#### [RICHIESTA A]
Rispondi a queste domande sul brano sulle pensioni:
(i) Secondo le stime Istat, qual è l'aspettativa media di vita residua delle donne a 65 anni?
(ii) Di quanto si riduce la pensione in Germania per ogni mese di anticipo?
(iii) Come si chiama il presidente dell'Inps citato?

Anticipare l’età della pensione vuol dire allungarne la durata e dunque il costo. I contributi versati non bastano oggi a coprire i trattamenti individuali, neppure apartire dai 65 anni con contribuzione piena. Molti non ci credono, ma è così. Nei decenni passati si è prestata poca attenzione alla congruità fra ammontare dei contributi di legge e la formula di calcolo delle pensioni. Il principale responsabile dello «sbilancio» è però l’invecchiamento demografico. A 65 anni gli uomini hanno una aspettativa media di vita residua pari a 18,3 anni, le donne a 21,9 (stime Istat): cinque o sei anni in più rispetto al 1970. Per almeno la metà di questo periodo si continua anche a godere di buona salute.

Più si allunga la vita (una conquista enorme), più dobbiamo preoccuparci di come finanziare le pensioni. Chi propone la flessibilità in uscita deve spiegare bene come intende coprirne i costi. Le soluzioni sono due. La prima è che paghi lo Stato. Le stime indicano una cifra pari ad almeno 5 miliardi di euro l’anno da qui al 2025. Nuove tasse? Tagli di spesa? In entrambi i casi, sacrifici per chi lavora, con conseguenze tutte da valutare. La seconda strada è quella delle riduzioni d’importo (non chiamiamole «penalizzazioni»). Poiché la sua pensione durerebbe più a lungo, a chi esce prima si dovrebbe chiedere di accettare prestazioni leggermente inferiori. Di quanto? In Germania si opera una riduzione dello 0,3 per cento per ogni mese di anticipo (purché ci siano 45 anni di contributi e 65 anni). Più o meno è la stessa cifra indicata dall’Inps per chi si ritirasse a 62 anni: 3,5 per cento l’anno. Nella misura in cui ne traggono vantaggio, anche le imprese dovrebbero partecipare ai costi.

Il presidente dell’Inps Tito Boeri ha fatto a questo proposito una proposta interessante. Se vogliono spingere un dipendente all’uscita anticipata, i datori di lavoro potrebbero prolungare la contribuzione anche dopo la risoluzione del contratto, in modo che a 67 anni scatti un aumento della pensione. Questa opzione potrebbe essere allargata agli eventuali contributi che un pensionato d’anzianità versasse per nuovi lavori o lavoretti. Va benissimo discutere di flessibilità in uscita in vista della prossima legge finanziaria. Ma deve essere chiaro che i costi non vanno scaricati sul bilancio pubblico.

#### [RICHIESTA B]
Nelle voci, riscrivi per intero il tratto dalla riga che contiene "The width and" fino alla riga che contiene "point(784,871)", entrambe comprese, e sposta di -129 ogni numero delle coordinate nelle risposte. Non includere le immagini.

#### [DATI FORNITI]
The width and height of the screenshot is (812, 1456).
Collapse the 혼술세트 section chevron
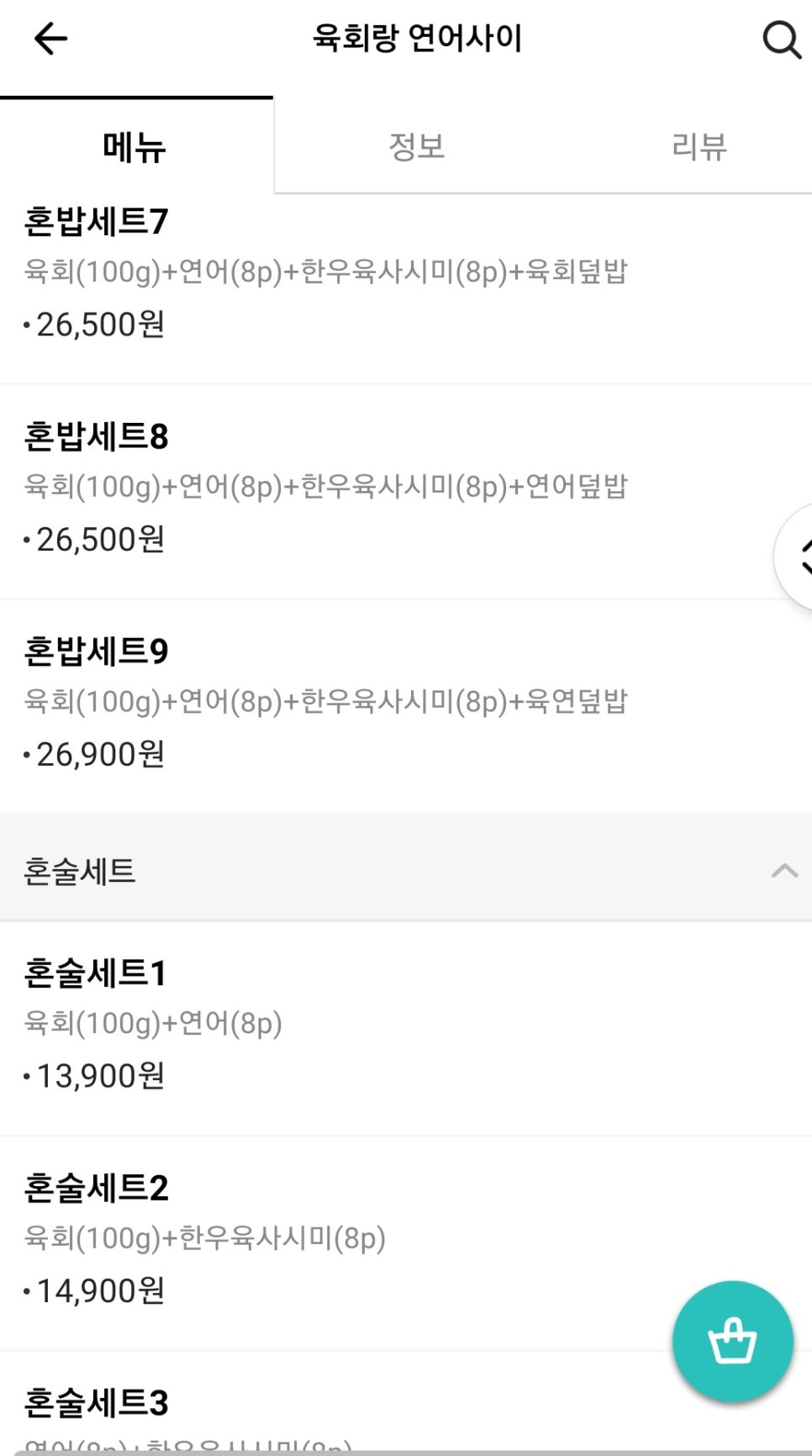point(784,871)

...

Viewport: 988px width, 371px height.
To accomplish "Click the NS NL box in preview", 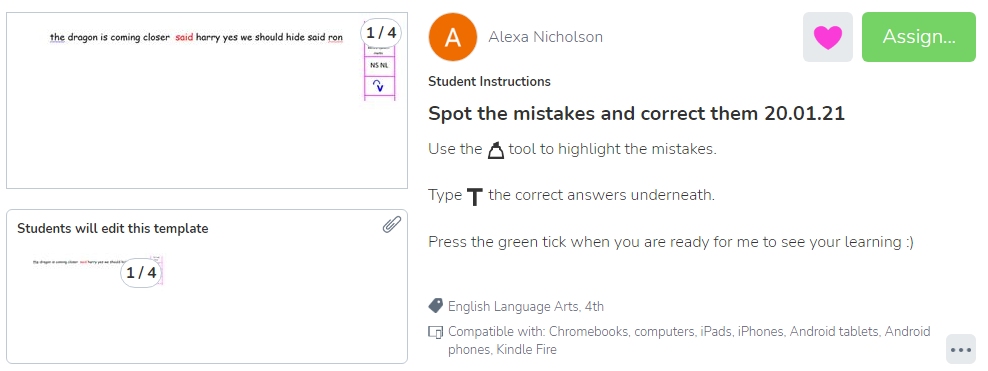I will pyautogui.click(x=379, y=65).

---

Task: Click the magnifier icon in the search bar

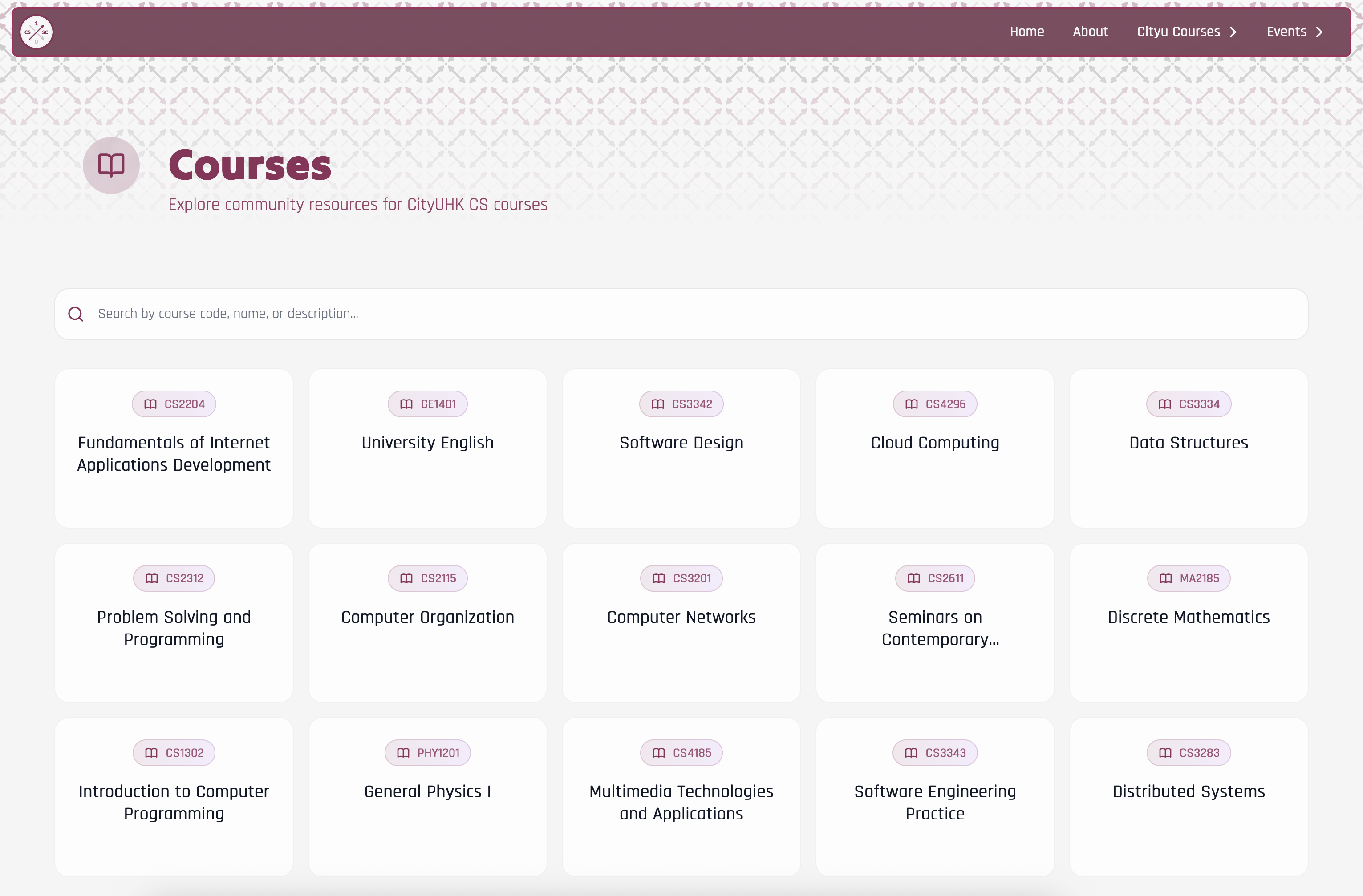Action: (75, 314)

#### [RISPOSTA CORRETTA A]
(i) 21,9 anni.
(ii) Dello 0,3 per cento.
(iii) Tito Boeri.

#### [RISPOSTA CORRETTA B]
The width and height of the screenshot is (812, 1456).
Collapse the 혼술세트 section chevron
point(655,742)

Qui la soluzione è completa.